Igor Franco — Paolla Oliveira e o recalque

 

Os justiceiros sociais estão em polvorosa neste carnaval. Da prescrição sobre as fantasias permitidas para este carnaval ao manual de como realizar uma paquera, os progressistas já possuem material suficiente para escrever um novo Index Librorum Prohibitorum. Tal como as velhas freiras dos antigos internatos mediam o comprimento das saias das alunas, há sempre um bando de justiceiros sociais no corredor mais próximo munidos de suas réguas problematizadoras para avaliarem o que pode ou não ser feito/ vestido/ visto/ publicado/ curtido/ compartilhado.

Para seu azar, a atriz Paolla Oliveira foi a vítima da vez dos patrulheiros da consciência alheia. A beleza intensa da atriz só pode ser comparada à intensidade do recalque despertado após a publicação de uma foto fantasiada de índia. O furor das feministas de plantão neste Carnaval logo resultou em manchetes como “foto polêmica de Paolla Oliveira divide opiniões na internet”. Como observa o crítico cultural Alexandre Borges, toda vez que um justiceiro social menciona “divisão de opiniões”, pode acreditar que a única divisão existente é, de fato, a opinião dele versus a de qualquer outra pessoa normal. Exceto três ou quatro desocupados que incomodavam com mensagens repetidas, a esmagadora maioria dos mais de sete mil comentários da foto repetidos elogios como “linda”, “deslumbrante”. A desconexão com a realidade é traço marcante dos justiceiros sociais, que buscam moldar o mundo à sua visão — e não o contrário.

O que se tornou o progressismo nos dias de hoje — uma implacável perseguição às opiniões de quem ouse divergir do suposto consenso das almas mais elevadas da academia e da mídia — reflete um pouco a mistura louca que deu origem a esse fenômeno político-social.

Na formulação do psicólogo canadense Jordan Peterson, o progressismo é o resultado do pós-modernismo relativista com a dialética marxista salpicada de leitura foucaultiana do mundo, a partir de estruturas de poder e hierarquia.
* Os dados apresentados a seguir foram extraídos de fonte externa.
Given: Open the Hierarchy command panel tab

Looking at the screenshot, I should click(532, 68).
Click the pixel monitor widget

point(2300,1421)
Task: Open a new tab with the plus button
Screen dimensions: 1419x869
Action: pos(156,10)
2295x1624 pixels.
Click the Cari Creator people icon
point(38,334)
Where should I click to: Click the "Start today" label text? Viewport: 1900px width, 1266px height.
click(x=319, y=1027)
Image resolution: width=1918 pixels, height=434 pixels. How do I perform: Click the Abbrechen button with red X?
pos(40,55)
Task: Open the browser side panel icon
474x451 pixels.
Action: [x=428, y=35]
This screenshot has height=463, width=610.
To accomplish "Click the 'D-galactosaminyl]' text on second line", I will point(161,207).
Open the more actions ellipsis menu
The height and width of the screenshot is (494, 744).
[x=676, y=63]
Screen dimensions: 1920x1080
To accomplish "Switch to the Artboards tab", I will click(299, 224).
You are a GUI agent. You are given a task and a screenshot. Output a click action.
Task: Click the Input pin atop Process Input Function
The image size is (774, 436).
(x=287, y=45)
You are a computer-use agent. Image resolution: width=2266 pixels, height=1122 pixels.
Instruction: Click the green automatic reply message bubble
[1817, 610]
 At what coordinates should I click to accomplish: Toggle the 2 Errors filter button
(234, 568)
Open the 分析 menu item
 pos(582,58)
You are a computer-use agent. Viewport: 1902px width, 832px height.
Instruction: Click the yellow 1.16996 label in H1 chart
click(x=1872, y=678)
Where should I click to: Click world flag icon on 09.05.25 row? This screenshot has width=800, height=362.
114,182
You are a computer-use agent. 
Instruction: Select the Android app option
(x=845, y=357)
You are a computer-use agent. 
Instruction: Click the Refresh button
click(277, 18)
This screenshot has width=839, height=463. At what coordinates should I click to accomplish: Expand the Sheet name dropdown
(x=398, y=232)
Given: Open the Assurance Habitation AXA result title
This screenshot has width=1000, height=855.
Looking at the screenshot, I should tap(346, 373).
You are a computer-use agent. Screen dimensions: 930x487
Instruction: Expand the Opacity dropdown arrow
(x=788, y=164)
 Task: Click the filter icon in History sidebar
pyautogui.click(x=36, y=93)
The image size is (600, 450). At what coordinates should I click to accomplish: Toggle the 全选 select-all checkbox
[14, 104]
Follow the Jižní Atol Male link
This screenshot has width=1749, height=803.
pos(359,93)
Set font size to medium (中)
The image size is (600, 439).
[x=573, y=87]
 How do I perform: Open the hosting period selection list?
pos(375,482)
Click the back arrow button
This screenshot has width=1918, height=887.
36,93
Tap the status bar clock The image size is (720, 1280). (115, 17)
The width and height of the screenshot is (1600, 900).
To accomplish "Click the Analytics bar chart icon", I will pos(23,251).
Em resumo: para o progressismo moderno, ao mesmo tempo em que é possível afirmar que não há superioridade moral da cultura ocidental (ou do “homem branco”) sobre a cultura indígena, é inegável o fato de que os indígenas foram oprimidos pelo homem branco e essa opressão permanece hoje embutida nas relações de poder estabelecidas na sociedade, sendo a “fantasia de índio” no Carnaval apenas uma das expressões dessa opressão continuada. Ao denunciar uma inocente foto do Instagram, o justiceiro social cumpriria, assim, sua missão de denunciar e fragilizar tais estruturas, contribuindo para uma rachadura a ponto de fraturar o atual sistema de poder, que ruiria, permitindo a construção de uma nova forma mais justa, que privilegiasse os antigos oprimidos.

Um observador mais atento poderia levantar uma série de questionamentos, do tipo “por que a nova estrutura seria mais justa, uma vez que o conceito de justiça precisa ter uma validade única e os relativistas discordam disso?” ou “sendo a sociedade construída sobre estruturas de poder e hierarquia, a mera inversão dos papéis não perpetuaria a lógica da opressão, desta vez com atores distintos?” ou, por fim, “sendo mulher, não seria Paolla Oliveira parte de uma minoria que deveria ser protegida e não denunciada?”. Esse tipo de contra-argumentação é pesada demais para os ouvidos dos justiceiros sociais. Convencidos que estão de sua infinita bondade em relação aos oprimidos, a racionalidade e a coerência por trás de seus atos são meros detalhes que podem ser esquecidos ou deixados de lado se a agenda de defesa das minorias puder ser cumprida.

Numa leitura menos sofisticada, segundo Mário Henrique Simonsen, um dos mais brilhantes pensadores brasileiros, por esse tipo de incoerência, “ninguém sabe o que significa (o progressismo) porque, na verdade, não significa coisa alguma além de um progressivo estado de tumulto mental”.

Eu, humildemente, ouso discordar de Simonsen e Peterson. A única leitura possível do progressismo pós-moderno é: uma reunião de gente insuportavelmente chata e ressentida, pronta para disparar sua metralhadora de frustrações sobre qualquer pessoa capaz de levar a vida como deseja — e não como eles desejam.